_EXERCISE REQUIREMENTS_.
Copy the rows below verbatim, from the first line of the rows through the line containing "tap(225, 349)", with both of those lines included.

┌──

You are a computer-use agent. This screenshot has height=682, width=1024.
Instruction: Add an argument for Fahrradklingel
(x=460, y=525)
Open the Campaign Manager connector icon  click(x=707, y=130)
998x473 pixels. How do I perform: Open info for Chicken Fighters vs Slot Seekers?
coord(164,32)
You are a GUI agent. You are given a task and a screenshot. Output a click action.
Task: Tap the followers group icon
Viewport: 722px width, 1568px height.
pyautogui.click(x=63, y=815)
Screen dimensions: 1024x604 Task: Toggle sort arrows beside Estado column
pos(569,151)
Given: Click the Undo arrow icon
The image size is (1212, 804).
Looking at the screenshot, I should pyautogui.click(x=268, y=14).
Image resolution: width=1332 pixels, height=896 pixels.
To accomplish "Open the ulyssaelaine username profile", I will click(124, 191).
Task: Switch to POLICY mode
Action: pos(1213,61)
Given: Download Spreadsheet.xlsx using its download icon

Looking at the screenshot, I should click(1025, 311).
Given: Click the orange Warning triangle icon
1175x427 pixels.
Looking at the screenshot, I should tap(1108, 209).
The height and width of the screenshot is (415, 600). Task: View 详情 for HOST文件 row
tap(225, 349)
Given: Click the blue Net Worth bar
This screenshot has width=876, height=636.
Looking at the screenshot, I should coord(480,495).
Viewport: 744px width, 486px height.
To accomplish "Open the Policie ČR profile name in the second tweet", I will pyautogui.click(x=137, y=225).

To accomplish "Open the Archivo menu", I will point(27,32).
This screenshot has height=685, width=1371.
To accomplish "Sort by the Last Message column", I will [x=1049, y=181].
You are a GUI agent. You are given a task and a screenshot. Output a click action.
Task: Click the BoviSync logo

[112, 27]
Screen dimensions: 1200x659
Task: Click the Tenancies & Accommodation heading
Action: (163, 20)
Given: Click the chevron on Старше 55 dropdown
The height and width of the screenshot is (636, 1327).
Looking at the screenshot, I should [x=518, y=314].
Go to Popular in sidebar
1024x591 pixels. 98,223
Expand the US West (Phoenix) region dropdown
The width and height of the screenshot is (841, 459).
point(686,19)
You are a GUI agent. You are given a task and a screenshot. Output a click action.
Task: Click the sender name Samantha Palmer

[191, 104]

└──

_TASK OUTPUT_.
You are a computer-use agent. This screenshot has height=682, width=1024.
Instruction: Add an argument for Fahrradklingel
(x=460, y=525)
Open the Campaign Manager connector icon  click(x=707, y=130)
998x473 pixels. How do I perform: Open info for Chicken Fighters vs Slot Seekers?
coord(164,32)
You are a GUI agent. You are given a task and a screenshot. Output a click action.
Task: Tap the followers group icon
Viewport: 722px width, 1568px height.
pyautogui.click(x=63, y=815)
Screen dimensions: 1024x604 Task: Toggle sort arrows beside Estado column
pos(569,151)
Given: Click the Undo arrow icon
The image size is (1212, 804).
Looking at the screenshot, I should pyautogui.click(x=268, y=14).
Image resolution: width=1332 pixels, height=896 pixels.
To accomplish "Open the ulyssaelaine username profile", I will click(124, 191).
Task: Switch to POLICY mode
Action: pos(1213,61)
Given: Download Spreadsheet.xlsx using its download icon

Looking at the screenshot, I should click(1025, 311).
Given: Click the orange Warning triangle icon
1175x427 pixels.
Looking at the screenshot, I should tap(1108, 209).
The height and width of the screenshot is (415, 600). Task: View 详情 for HOST文件 row
tap(225, 349)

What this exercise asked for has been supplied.